**TASK:**
Write out, from the entries below, exactly the lines that run between the lines holding "Navigate to next month with right chevron" and "The width and", inclusive, and stop there.

**PROVIDED INFORMATION:**
****
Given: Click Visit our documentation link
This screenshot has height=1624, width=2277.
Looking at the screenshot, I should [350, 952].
****
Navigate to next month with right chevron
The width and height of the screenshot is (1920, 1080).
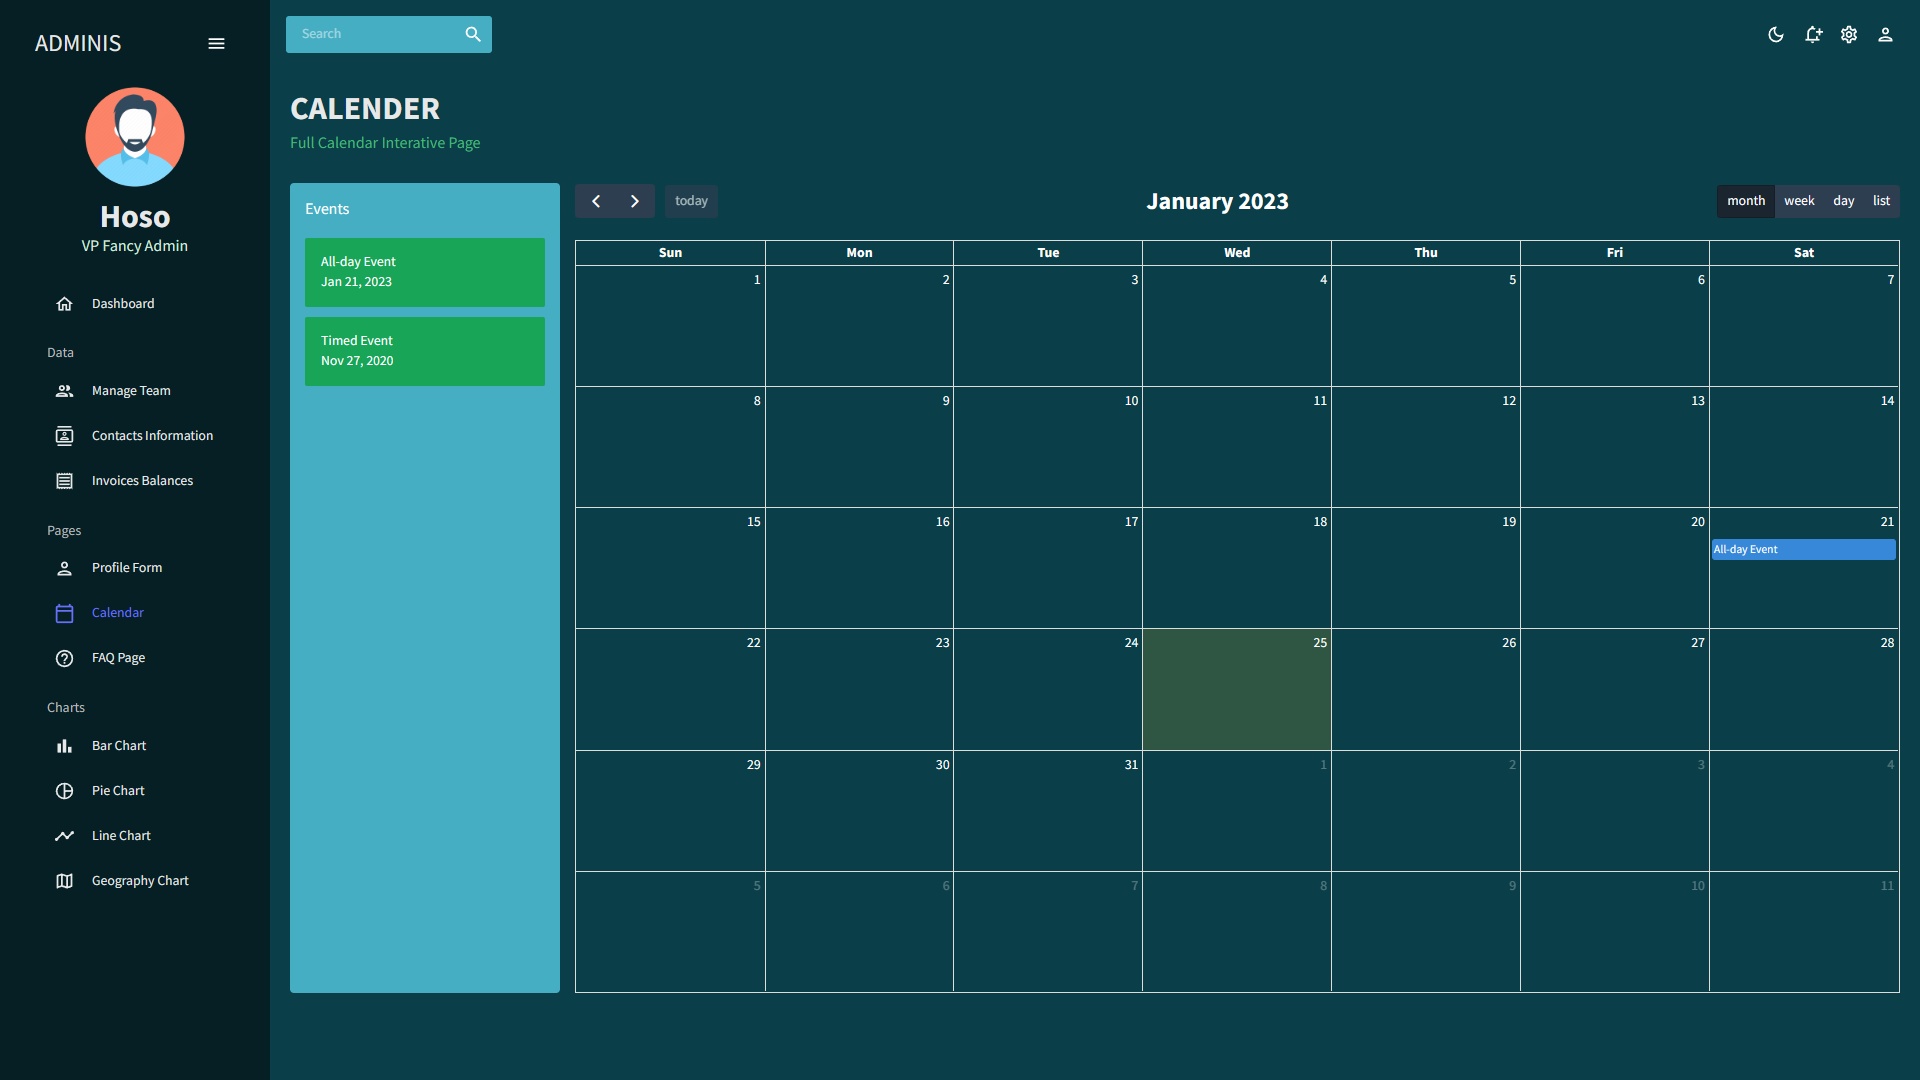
****
**ANSWER FOR THIS EXERCISE:**
Navigate to next month with right chevron
The width and height of the screenshot is (1920, 1080).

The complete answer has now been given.